--- start of Data provided ---

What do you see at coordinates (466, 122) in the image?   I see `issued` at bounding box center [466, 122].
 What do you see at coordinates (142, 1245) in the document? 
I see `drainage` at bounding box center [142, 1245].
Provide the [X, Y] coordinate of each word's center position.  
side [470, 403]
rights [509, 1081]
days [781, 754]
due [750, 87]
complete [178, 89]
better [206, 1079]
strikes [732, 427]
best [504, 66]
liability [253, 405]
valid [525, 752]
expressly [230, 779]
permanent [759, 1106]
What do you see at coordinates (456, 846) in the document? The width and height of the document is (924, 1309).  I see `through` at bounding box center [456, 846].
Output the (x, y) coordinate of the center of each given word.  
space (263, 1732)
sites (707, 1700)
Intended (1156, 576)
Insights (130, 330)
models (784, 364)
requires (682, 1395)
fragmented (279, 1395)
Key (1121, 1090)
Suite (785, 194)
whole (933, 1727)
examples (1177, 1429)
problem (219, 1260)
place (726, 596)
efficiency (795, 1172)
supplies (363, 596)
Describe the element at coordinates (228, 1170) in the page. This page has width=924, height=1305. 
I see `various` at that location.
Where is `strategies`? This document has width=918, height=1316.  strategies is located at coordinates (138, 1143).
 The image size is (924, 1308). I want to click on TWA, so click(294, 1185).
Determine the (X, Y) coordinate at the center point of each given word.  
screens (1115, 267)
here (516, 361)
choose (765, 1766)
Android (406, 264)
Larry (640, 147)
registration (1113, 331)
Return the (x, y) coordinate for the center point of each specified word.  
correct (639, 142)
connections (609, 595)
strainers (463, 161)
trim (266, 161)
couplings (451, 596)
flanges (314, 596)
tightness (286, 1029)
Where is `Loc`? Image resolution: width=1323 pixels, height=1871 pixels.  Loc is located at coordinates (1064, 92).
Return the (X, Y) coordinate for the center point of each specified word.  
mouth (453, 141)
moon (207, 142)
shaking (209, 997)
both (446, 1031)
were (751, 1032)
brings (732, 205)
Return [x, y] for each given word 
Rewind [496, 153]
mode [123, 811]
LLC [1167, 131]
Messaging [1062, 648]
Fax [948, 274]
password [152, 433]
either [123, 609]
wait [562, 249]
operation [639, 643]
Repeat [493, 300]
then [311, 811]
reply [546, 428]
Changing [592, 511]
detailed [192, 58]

--- end of Data provided ---

* To do: Please copy every one of the records above, keeping each line unchanged.

* Output for this exercise:
What do you see at coordinates (466, 122) in the image?   I see `issued` at bounding box center [466, 122].
 What do you see at coordinates (142, 1245) in the document? 
I see `drainage` at bounding box center [142, 1245].
Provide the [X, Y] coordinate of each word's center position.  
side [470, 403]
rights [509, 1081]
days [781, 754]
due [750, 87]
complete [178, 89]
better [206, 1079]
strikes [732, 427]
best [504, 66]
liability [253, 405]
valid [525, 752]
expressly [230, 779]
permanent [759, 1106]
What do you see at coordinates (456, 846) in the document? The width and height of the document is (924, 1309).  I see `through` at bounding box center [456, 846].
Output the (x, y) coordinate of the center of each given word.  
space (263, 1732)
sites (707, 1700)
Intended (1156, 576)
Insights (130, 330)
models (784, 364)
requires (682, 1395)
fragmented (279, 1395)
Key (1121, 1090)
Suite (785, 194)
whole (933, 1727)
examples (1177, 1429)
problem (219, 1260)
place (726, 596)
efficiency (795, 1172)
supplies (363, 596)
Describe the element at coordinates (228, 1170) in the page. This page has width=924, height=1305. 
I see `various` at that location.
Where is `strategies`? This document has width=918, height=1316.  strategies is located at coordinates (138, 1143).
 The image size is (924, 1308). I want to click on TWA, so click(294, 1185).
Determine the (X, Y) coordinate at the center point of each given word.  
screens (1115, 267)
here (516, 361)
choose (765, 1766)
Android (406, 264)
Larry (640, 147)
registration (1113, 331)
Return the (x, y) coordinate for the center point of each specified word.  
correct (639, 142)
connections (609, 595)
strainers (463, 161)
trim (266, 161)
couplings (451, 596)
flanges (314, 596)
tightness (286, 1029)
Where is `Loc`? Image resolution: width=1323 pixels, height=1871 pixels.  Loc is located at coordinates (1064, 92).
Return the (X, Y) coordinate for the center point of each specified word.  
mouth (453, 141)
moon (207, 142)
shaking (209, 997)
both (446, 1031)
were (751, 1032)
brings (732, 205)
Return [x, y] for each given word 
Rewind [496, 153]
mode [123, 811]
LLC [1167, 131]
Messaging [1062, 648]
Fax [948, 274]
password [152, 433]
either [123, 609]
wait [562, 249]
operation [639, 643]
Repeat [493, 300]
then [311, 811]
reply [546, 428]
Changing [592, 511]
detailed [192, 58]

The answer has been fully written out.